Intencionalidades pedagógicas

  • Desenvolver a habilidade de decompor superfícies irregulares em formas geométricas conhecidas para facilitar o cálculo de áreas.

  • Estimular o pensamento crítico e a criatividade na busca de diferentes métodos para medir áreas irregulares.

  • Promover a colaboração e a empatia por meio da criação do mapa de empatia, conectando o conteúdo matemático a situações reais.

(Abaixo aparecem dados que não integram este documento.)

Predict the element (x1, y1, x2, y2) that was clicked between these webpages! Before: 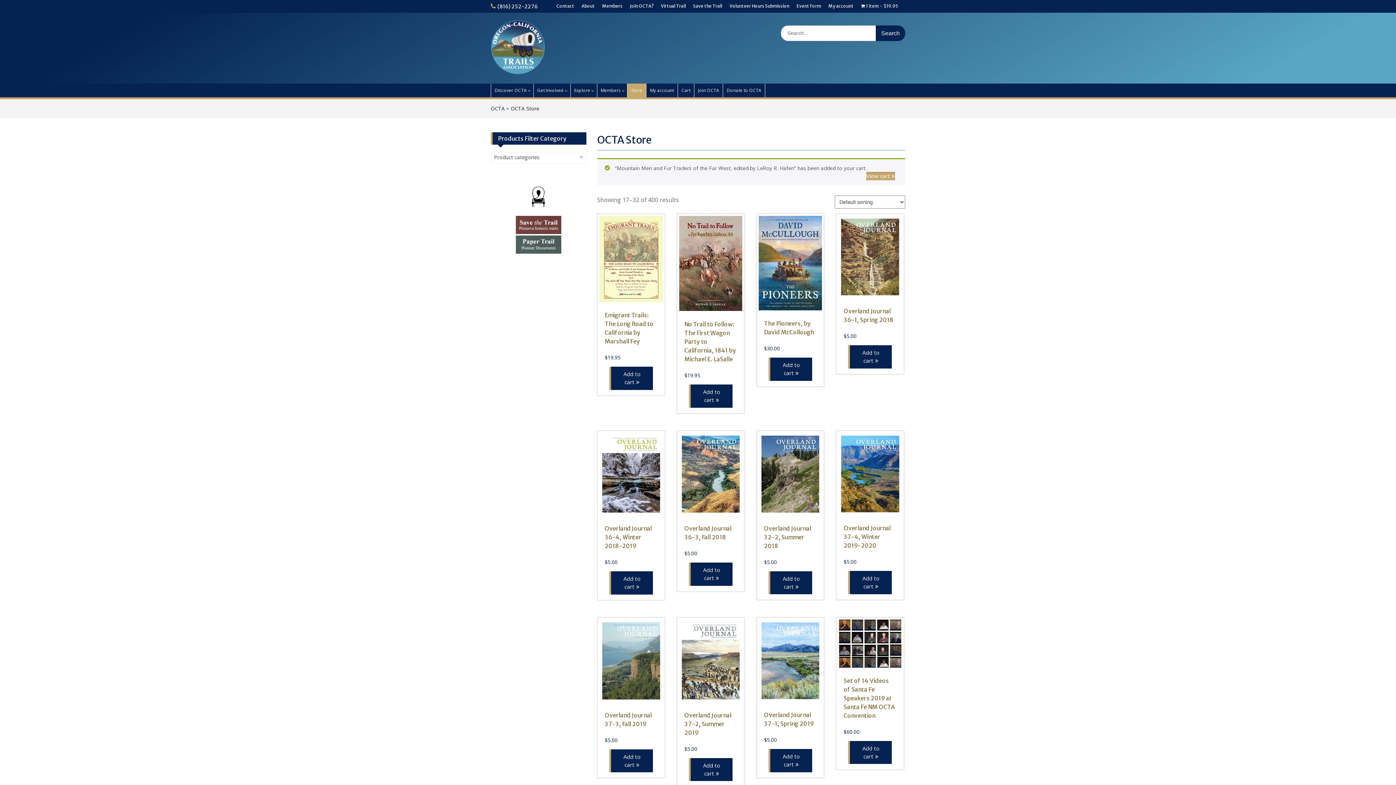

  • Aplicar conceitos matemáticos em contextos práticos, como o planejamento agrícola e o remanejamento de espaços.

  • Incentivar o uso de estratégias de aproximação e reconfiguração para estimar áreas quando o cálculo exato não é possível.

Critérios de avaliação

  • Participação ativa na criação e discussão do mapa de empatia.

  • Capacidade de identificar e aplicar diferentes métodos para decompor superfícies irregulares.

  • Clareza e coerência na explicação dos processos utilizados para cálculo ou aproximação da área.

  • Relacionamento do conteúdo matemático com situações reais apresentadas no mapa de empatia.

  • Trabalho colaborativo e respeito às ideias dos colegas durante as atividades.

Ações do professor

  • Apresentar o conceito de composição e decomposição de superfícies irregulares com exemplos visuais e práticos.

  • Orientar os alunos na criação do mapa de empatia, explicando cada campo e sua importância para o entendimento do problema.

  • Estimular a discussão em grupos para que os alunos compartilhem suas percepções e ideias sobre o tema.

  • Auxiliar os grupos na identificação de métodos matemáticos adequados para calcular ou estimar áreas.

  • Promover a reflexão sobre as dificuldades e soluções encontradas, relacionando com o mapa de empatia.

  • Conduzir a apresentação dos resultados pelos grupos, incentivando a argumentação e o feedback construtivo.

Ações do aluno

  • Participar ativamente da construção do mapa de empatia, refletindo sobre cada campo em relação ao tema.

  • Colaborar com os colegas para discutir e propor métodos de decomposição e cálculo de áreas.

  • Aplicar conceitos matemáticos para resolver problemas práticos relacionados a superfícies irregulares.

  • Compartilhar percepções e dúvidas durante as discussões em grupo.

  • Apresentar os resultados do trabalho de forma clara e organizada.